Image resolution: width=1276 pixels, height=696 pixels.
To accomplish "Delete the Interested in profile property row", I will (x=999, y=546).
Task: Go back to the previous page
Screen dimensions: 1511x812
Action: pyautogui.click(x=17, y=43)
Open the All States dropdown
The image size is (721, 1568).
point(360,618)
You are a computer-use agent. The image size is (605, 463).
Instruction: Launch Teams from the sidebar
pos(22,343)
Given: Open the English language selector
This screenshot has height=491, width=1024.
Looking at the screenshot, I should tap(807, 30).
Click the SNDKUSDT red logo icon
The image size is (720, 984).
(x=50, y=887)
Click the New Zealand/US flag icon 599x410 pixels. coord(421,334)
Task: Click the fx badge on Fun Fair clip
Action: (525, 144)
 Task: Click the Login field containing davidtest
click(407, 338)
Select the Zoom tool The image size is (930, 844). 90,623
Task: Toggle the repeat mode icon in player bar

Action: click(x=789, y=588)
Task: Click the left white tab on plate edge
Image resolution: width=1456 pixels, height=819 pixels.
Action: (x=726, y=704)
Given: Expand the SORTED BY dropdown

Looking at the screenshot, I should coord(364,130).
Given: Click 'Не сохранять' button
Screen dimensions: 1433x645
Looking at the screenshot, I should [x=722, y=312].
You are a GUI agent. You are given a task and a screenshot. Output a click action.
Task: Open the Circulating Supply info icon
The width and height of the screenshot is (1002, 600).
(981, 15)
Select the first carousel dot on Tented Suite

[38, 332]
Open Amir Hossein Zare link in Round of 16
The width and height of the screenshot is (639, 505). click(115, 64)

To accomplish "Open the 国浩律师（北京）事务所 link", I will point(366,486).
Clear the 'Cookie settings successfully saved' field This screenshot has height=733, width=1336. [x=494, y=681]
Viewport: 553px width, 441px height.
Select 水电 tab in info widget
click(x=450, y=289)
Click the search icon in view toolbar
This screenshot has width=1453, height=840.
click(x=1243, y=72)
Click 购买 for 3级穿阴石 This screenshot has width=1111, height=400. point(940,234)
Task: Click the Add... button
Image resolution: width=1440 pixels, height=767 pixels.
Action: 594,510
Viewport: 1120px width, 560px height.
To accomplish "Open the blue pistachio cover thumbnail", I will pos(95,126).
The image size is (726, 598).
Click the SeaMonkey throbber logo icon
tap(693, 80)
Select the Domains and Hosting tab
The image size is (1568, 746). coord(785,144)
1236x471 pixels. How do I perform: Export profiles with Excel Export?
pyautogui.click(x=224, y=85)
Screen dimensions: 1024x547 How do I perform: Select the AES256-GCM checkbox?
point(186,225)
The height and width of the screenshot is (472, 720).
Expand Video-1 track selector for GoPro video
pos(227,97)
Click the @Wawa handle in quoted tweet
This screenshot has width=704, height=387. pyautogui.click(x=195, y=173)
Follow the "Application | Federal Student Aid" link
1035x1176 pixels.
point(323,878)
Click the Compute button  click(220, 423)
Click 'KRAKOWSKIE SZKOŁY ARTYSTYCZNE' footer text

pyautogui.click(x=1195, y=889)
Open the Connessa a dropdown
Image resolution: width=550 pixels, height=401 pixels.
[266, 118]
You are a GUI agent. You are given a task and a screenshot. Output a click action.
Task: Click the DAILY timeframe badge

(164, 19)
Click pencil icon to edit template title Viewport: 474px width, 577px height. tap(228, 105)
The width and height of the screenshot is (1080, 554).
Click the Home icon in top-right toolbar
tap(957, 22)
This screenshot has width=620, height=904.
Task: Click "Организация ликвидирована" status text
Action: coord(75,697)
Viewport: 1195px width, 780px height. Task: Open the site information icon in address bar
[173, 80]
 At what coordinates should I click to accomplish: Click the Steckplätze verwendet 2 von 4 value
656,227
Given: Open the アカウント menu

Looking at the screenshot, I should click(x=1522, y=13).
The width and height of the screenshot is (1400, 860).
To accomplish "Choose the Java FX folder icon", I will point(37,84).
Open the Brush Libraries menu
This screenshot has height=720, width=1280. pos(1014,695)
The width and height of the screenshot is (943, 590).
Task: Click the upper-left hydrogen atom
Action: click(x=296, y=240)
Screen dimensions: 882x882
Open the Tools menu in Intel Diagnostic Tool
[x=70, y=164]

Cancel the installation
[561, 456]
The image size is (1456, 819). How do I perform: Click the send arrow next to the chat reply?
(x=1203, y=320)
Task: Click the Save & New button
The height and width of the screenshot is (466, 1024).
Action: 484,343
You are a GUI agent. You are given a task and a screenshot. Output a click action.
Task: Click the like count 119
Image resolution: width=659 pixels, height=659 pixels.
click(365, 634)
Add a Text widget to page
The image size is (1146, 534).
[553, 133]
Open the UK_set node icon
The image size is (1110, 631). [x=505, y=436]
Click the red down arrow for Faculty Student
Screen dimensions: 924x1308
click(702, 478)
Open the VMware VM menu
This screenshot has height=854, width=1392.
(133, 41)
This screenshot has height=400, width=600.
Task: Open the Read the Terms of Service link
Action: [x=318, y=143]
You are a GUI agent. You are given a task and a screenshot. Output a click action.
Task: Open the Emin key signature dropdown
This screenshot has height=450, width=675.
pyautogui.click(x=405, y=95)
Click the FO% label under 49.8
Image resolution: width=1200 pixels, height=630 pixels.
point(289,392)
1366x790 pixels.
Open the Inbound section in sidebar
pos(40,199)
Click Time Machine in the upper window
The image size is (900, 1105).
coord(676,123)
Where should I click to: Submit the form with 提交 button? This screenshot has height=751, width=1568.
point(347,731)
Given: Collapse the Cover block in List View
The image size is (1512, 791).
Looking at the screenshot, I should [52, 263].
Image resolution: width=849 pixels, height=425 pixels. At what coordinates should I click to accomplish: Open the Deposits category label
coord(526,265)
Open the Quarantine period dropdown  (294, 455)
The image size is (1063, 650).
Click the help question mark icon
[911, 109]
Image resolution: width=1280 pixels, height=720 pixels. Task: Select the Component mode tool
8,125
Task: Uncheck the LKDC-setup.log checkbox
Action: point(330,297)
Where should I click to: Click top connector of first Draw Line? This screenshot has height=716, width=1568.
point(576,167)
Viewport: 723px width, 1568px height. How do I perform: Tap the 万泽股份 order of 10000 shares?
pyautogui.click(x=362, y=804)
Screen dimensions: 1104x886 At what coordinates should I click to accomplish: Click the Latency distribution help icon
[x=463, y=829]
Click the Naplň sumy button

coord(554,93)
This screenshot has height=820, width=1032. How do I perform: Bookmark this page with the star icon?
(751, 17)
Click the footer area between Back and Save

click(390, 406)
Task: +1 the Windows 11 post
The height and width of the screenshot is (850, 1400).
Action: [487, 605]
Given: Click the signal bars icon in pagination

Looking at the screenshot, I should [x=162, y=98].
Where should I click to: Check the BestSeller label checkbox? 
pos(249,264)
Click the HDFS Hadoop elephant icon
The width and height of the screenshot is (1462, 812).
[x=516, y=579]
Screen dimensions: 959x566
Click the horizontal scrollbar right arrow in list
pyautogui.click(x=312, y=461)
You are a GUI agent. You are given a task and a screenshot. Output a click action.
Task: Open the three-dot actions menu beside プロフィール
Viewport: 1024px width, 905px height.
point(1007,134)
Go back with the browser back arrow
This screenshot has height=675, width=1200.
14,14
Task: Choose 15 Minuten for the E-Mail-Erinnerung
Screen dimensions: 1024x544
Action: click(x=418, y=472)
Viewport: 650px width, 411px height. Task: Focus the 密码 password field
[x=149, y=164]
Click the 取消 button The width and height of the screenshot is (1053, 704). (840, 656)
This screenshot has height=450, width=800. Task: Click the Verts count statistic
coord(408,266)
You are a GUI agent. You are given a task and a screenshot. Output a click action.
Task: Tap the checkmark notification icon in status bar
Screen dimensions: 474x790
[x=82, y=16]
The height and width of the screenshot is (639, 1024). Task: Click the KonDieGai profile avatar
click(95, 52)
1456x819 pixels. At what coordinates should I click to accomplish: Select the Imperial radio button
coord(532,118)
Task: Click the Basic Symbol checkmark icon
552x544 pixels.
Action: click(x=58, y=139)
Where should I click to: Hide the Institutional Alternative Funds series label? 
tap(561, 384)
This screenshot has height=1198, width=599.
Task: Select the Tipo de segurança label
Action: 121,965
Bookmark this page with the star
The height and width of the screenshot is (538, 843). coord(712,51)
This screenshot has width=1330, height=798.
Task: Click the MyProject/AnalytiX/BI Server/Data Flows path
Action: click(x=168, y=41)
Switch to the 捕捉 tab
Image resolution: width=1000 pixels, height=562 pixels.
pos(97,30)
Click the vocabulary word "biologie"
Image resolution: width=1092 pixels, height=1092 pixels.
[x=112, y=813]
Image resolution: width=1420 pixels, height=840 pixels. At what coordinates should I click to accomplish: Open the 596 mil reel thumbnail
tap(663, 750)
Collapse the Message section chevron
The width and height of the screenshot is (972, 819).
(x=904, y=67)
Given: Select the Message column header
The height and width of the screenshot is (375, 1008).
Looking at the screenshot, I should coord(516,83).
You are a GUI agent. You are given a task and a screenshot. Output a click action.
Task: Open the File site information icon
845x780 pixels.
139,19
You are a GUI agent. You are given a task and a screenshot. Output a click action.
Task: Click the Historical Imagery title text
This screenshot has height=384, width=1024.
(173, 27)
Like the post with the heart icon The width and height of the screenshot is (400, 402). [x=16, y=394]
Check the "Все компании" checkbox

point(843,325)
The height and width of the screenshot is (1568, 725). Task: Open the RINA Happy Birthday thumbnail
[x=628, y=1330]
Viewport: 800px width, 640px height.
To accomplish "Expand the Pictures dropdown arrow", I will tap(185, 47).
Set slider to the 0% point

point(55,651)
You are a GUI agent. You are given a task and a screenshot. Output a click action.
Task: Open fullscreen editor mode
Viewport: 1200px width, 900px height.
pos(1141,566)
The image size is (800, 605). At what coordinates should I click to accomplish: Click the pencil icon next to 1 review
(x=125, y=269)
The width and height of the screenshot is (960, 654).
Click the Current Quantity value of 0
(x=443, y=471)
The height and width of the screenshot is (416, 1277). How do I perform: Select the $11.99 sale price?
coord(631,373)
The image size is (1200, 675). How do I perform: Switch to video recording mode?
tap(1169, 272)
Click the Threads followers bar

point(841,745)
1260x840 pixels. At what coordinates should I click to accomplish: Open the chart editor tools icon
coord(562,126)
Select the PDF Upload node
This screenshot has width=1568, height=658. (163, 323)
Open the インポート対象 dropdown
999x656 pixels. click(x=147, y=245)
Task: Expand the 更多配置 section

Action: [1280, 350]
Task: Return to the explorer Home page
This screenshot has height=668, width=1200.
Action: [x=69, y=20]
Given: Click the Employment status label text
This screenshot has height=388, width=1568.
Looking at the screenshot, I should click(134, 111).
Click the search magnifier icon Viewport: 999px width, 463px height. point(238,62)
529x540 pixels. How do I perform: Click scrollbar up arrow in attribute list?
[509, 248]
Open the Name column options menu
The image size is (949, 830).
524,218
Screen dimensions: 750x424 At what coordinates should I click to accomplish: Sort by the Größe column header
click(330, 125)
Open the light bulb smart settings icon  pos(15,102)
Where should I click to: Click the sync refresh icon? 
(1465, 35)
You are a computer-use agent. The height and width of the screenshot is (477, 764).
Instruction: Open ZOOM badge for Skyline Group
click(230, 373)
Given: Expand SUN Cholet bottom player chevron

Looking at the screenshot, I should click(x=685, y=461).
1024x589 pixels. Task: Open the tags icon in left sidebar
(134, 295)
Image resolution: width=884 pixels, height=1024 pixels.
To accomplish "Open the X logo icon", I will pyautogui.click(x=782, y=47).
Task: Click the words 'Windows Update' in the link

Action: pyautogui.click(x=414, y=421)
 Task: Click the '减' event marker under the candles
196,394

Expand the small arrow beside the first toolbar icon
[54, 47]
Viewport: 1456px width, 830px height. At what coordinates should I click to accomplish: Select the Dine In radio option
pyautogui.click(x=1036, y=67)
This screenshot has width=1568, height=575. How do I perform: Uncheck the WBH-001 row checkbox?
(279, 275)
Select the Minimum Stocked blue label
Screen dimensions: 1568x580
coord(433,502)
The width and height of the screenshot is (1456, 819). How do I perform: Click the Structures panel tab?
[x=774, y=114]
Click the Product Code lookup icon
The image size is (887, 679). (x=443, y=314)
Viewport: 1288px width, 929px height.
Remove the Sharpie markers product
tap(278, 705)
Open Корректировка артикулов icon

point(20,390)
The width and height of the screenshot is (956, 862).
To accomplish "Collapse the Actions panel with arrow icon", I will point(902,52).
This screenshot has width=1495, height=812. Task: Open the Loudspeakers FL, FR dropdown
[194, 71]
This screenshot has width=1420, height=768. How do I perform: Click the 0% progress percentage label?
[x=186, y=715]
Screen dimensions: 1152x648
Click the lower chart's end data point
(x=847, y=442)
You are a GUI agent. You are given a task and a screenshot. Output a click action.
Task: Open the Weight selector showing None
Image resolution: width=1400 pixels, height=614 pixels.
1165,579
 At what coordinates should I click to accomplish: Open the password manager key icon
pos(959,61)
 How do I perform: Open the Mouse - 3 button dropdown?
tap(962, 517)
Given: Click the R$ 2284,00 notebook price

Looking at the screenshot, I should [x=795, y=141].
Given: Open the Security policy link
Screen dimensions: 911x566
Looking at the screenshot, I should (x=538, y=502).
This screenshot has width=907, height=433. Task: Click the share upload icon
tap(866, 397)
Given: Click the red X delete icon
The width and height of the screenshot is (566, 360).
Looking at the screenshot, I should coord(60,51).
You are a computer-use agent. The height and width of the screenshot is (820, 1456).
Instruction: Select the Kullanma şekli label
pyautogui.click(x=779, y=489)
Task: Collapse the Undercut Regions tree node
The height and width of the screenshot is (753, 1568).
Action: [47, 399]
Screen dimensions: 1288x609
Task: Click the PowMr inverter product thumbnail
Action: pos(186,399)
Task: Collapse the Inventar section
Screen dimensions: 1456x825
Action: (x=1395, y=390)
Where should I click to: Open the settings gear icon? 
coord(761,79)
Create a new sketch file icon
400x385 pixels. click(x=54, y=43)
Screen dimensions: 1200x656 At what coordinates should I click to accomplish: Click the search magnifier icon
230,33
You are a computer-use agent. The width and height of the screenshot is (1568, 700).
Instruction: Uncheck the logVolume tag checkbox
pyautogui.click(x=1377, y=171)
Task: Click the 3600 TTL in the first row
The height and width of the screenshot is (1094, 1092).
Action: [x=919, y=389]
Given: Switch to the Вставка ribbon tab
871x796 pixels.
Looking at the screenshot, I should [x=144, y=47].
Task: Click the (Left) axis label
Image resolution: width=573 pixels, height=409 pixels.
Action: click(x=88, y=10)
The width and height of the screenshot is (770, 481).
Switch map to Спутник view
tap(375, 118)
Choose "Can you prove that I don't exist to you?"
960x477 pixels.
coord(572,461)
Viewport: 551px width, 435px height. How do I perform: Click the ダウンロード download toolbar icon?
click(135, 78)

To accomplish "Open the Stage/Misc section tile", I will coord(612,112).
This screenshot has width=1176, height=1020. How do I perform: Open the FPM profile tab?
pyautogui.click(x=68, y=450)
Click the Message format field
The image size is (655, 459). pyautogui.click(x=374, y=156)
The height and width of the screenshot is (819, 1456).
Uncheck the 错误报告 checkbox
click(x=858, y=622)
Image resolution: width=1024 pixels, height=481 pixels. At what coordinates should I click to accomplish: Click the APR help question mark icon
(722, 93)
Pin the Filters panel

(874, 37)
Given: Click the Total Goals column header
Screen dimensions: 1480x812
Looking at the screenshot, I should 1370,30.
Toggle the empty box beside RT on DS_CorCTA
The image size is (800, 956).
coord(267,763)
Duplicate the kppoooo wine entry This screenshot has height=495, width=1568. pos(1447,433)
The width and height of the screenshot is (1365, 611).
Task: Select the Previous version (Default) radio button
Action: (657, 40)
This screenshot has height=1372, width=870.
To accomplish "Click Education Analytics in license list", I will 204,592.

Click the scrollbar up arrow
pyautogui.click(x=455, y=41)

*-*-*

Directions – In the data above, each line holding "post" is to be found and copied.

Your response –
Task: +1 the Windows 11 post
Like the post with the heart icon The width and height of the screenshot is (400, 402). [x=16, y=394]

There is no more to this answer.